Quality indicators, including early readmissions, late readmissions and post-unit hospital deaths were within acceptable limits on this unit. The unit had a very low number of complaints. The vast majority of concerns and complaints were managed at a local level without the need for issues to be formally escalated. Any learning from complaints was disseminated to staff through staff meetings and directorate updates.

Governance processes were embedded and there were appropriate processes for managing risk. The leadership team was approachable and open, and seen positively by staff. The management team had a number of effective ways of engaging with staff. Patient engagement and feedback was actively sought on the unit.

Services for children & young people

Good

Updated 10 June 2015

We rated services for children and young people as ‘good’. The children’s services actively monitored safety, risk and cleanliness. We did not identify any concerns regarding nursing and medical staffing at the Friarage Hospital.

At Friarage Hospital there was only one young person available to talk with during our inspection visit and they were very happy with the care they received. We reviewed 63 questionnaires submitted since 1 November 2014 and these showed that parents provided positive feedback with no negative responses.

We found that a recent service reconfiguration was being closely monitored and managed in partnership with commissioners and other healthcare providers. We found access and flow was good within the hospital and its link to the main children’s services at James Cook University Hospital.

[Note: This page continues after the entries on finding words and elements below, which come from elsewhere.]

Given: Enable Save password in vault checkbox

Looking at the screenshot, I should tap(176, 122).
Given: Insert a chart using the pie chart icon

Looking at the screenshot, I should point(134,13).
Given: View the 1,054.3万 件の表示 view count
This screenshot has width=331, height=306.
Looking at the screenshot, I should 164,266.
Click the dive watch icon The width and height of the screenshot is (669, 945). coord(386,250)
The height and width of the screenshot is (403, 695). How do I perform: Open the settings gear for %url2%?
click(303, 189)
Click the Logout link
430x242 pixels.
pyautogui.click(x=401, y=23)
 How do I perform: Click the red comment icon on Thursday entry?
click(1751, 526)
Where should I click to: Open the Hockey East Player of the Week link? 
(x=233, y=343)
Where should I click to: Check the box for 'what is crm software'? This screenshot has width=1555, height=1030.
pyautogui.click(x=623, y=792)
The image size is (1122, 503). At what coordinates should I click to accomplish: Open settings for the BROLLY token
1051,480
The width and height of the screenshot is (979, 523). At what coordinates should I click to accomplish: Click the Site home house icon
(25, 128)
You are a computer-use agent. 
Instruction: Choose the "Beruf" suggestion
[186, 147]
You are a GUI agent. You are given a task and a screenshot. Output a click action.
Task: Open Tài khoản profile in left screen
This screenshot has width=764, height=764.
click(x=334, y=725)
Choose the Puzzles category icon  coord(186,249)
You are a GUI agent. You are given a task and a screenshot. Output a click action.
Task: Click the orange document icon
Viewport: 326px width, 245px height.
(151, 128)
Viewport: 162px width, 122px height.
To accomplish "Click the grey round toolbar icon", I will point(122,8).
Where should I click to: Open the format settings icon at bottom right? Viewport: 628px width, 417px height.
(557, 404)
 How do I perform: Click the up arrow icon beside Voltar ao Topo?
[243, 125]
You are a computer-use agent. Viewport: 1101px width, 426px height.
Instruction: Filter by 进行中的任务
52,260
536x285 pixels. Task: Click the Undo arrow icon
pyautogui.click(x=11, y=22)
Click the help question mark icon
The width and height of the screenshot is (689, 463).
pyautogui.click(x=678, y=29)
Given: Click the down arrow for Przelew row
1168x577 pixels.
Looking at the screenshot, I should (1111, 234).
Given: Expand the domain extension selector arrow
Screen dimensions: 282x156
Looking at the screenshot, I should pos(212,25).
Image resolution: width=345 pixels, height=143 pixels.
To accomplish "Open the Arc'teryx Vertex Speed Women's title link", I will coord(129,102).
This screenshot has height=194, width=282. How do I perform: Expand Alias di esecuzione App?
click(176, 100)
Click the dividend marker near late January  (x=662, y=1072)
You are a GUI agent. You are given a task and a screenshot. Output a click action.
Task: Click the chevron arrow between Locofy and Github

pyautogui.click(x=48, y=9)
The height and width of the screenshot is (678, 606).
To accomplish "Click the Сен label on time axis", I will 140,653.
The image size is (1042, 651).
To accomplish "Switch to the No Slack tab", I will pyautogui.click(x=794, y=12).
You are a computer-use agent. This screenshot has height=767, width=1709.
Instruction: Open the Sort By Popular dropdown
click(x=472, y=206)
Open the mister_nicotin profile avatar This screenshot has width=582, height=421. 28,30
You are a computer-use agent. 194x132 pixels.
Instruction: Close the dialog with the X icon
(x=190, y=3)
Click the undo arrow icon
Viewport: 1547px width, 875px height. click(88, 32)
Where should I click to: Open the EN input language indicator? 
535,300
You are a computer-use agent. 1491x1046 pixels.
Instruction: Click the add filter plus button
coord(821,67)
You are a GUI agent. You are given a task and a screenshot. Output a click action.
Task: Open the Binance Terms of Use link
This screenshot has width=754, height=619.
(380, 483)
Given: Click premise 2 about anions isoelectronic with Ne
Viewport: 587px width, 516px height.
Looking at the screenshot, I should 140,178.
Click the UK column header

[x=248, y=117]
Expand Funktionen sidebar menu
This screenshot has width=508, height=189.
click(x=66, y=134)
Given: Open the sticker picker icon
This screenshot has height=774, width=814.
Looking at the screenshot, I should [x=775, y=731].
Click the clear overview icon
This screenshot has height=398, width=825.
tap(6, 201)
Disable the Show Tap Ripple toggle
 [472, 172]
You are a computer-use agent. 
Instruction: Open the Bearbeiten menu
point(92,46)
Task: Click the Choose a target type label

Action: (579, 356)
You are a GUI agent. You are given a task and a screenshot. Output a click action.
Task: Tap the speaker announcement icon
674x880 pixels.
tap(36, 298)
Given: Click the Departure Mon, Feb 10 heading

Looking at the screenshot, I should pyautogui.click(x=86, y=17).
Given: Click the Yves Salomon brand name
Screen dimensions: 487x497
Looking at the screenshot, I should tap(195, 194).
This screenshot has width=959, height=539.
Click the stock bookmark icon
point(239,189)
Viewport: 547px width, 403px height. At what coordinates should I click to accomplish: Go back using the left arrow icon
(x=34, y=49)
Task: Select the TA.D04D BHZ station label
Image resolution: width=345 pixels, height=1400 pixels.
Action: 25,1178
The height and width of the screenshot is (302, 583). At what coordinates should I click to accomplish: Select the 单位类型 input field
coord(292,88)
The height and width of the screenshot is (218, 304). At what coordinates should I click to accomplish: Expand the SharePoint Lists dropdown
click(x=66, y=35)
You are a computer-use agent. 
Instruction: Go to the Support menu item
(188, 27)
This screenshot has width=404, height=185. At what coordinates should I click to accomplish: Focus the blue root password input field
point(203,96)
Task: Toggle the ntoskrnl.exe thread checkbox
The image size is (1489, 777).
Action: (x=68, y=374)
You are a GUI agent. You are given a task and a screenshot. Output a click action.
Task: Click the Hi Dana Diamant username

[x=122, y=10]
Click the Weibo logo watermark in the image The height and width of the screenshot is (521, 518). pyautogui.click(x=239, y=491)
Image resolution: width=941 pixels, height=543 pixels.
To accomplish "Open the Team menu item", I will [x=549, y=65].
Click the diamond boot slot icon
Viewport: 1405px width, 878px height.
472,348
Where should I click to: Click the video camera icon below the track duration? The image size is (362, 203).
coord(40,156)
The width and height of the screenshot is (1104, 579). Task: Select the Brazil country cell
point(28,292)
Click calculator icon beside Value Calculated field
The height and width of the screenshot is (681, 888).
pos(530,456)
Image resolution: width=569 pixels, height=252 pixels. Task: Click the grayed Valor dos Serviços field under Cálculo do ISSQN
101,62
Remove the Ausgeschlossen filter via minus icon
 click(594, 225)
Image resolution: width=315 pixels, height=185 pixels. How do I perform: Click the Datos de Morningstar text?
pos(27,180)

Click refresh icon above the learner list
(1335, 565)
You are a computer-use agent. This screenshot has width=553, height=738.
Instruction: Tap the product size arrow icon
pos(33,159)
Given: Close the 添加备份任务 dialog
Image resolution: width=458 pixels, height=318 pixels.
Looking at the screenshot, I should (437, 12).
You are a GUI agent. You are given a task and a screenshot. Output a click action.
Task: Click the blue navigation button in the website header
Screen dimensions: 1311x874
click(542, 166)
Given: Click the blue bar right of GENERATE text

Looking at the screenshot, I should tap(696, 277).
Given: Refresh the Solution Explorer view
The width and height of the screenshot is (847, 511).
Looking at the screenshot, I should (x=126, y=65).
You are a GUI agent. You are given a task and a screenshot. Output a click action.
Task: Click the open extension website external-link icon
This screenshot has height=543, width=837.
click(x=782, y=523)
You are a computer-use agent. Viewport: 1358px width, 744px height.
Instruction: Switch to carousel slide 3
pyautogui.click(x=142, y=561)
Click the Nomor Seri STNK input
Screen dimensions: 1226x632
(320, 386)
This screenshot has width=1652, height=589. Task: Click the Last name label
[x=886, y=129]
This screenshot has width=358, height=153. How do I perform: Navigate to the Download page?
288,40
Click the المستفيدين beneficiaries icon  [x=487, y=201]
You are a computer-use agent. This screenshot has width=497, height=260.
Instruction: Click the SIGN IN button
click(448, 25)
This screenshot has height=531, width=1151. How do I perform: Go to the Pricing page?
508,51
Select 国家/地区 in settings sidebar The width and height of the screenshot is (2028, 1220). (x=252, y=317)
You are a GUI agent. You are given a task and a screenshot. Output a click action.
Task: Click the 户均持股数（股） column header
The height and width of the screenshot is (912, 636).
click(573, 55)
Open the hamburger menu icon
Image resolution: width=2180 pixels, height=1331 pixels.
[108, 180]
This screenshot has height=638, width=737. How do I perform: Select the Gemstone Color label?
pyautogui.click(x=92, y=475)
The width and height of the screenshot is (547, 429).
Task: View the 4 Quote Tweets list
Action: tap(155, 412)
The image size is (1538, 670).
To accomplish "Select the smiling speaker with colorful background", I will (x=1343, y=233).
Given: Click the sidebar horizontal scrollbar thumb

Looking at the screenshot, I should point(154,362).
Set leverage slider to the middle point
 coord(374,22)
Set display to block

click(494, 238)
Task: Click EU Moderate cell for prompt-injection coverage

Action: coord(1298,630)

The service had a clear vision and strategy based on the National Service Framework for Children. The service was led by a positive management team who worked well together. The service regularly introduced innovative improvements with the aim of constantly improving the delivery of care for children and families.

End of life care

Good

Updated 28 October 2016

Overall end of life care was rated as good because:

Staff delivering end of life care understood their responsibilities with regard to reporting incidents and ensured information and lessons learnt were shared proactively with other colleagues within the hospital.

There were improvements made since the last inspection in documentation of individualised care of the dying documents and appropriately completed Do Not Attempt Resuscitation forms.

However:

Some equipment in the mortuary was not safe for its intended use.

Risk assessments for porters and security staff were found to be out of date.

There was no regular audit programme for infection prevention and control in the mortuary.

Outpatients

Good

Updated 28 October 2016

Outpatient and diagnostic imaging was rated for safe as good because:

Departments were clean and hygiene standards were good. Staff ensured equipment was clean and well maintained, so patients received the treatment they needed safely.

Incidents were reported using an electronic reporting system and staff knew how to report incidents. Incidents were investigated and ‘lessons learned’ were shared with staff.

Staff had received appropriate training and support through the completion of mandatory training, so that they were working to the latest up to date guidance and practices, with appropriate records maintained.